### What the task asks
Reproduce verbatim the stretch of records from the line containing "Open presets for" through the line containing "Action: point(34,26)", including both of those lines.

### Records for this task
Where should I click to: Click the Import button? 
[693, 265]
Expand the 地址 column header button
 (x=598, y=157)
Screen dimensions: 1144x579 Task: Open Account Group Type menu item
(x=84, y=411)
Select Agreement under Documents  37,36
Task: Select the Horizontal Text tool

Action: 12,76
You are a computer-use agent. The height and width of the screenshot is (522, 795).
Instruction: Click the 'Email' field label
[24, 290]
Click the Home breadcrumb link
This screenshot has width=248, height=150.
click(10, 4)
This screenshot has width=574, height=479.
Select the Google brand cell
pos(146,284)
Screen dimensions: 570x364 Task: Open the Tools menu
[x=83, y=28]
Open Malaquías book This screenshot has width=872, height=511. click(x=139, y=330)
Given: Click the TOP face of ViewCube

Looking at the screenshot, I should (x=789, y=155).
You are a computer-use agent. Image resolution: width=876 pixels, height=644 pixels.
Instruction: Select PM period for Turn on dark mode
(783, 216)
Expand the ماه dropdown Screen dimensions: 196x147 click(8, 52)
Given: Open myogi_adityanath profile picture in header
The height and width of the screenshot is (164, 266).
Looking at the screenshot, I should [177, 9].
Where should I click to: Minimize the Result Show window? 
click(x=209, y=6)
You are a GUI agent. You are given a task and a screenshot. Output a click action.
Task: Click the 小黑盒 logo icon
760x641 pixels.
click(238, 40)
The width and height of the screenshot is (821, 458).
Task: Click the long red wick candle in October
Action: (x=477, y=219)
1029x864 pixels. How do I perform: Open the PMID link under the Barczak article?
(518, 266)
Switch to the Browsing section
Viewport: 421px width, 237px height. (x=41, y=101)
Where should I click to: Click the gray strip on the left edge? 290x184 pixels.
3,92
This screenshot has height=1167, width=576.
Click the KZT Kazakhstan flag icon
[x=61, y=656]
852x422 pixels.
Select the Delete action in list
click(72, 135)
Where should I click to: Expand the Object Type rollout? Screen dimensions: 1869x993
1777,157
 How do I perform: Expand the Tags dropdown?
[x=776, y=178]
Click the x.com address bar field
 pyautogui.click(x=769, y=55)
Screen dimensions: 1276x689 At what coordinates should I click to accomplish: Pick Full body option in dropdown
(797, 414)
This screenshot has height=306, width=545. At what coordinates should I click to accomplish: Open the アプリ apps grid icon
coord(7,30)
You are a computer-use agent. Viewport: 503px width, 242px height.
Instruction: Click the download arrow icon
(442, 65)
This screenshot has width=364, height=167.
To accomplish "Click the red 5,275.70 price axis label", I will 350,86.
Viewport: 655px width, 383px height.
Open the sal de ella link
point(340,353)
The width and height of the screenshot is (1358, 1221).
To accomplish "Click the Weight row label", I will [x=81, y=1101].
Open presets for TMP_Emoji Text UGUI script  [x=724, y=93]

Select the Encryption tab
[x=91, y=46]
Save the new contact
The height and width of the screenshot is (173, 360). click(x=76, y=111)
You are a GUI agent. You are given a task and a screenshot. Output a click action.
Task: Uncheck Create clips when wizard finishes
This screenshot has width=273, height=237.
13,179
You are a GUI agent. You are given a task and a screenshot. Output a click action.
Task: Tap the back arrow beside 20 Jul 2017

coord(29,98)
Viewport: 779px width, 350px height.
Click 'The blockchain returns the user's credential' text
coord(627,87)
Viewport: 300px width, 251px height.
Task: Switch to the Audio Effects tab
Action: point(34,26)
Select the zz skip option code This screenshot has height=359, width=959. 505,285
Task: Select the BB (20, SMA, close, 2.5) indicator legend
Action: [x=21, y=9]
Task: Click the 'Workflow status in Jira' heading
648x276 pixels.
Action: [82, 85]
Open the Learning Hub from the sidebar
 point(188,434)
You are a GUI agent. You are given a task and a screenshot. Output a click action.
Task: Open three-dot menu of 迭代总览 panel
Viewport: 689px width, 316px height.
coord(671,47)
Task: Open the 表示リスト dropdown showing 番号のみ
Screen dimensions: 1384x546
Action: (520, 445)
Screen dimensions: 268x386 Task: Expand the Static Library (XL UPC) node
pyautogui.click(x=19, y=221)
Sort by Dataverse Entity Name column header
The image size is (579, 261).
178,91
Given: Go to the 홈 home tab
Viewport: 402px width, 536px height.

### Completed task
Open presets for TMP_Emoji Text UGUI script  [x=724, y=93]

Select the Encryption tab
[x=91, y=46]
Save the new contact
The height and width of the screenshot is (173, 360). click(x=76, y=111)
You are a GUI agent. You are given a task and a screenshot. Output a click action.
Task: Uncheck Create clips when wizard finishes
This screenshot has width=273, height=237.
13,179
You are a GUI agent. You are given a task and a screenshot. Output a click action.
Task: Tap the back arrow beside 20 Jul 2017

coord(29,98)
Viewport: 779px width, 350px height.
Click 'The blockchain returns the user's credential' text
coord(627,87)
Viewport: 300px width, 251px height.
Task: Switch to the Audio Effects tab
Action: point(34,26)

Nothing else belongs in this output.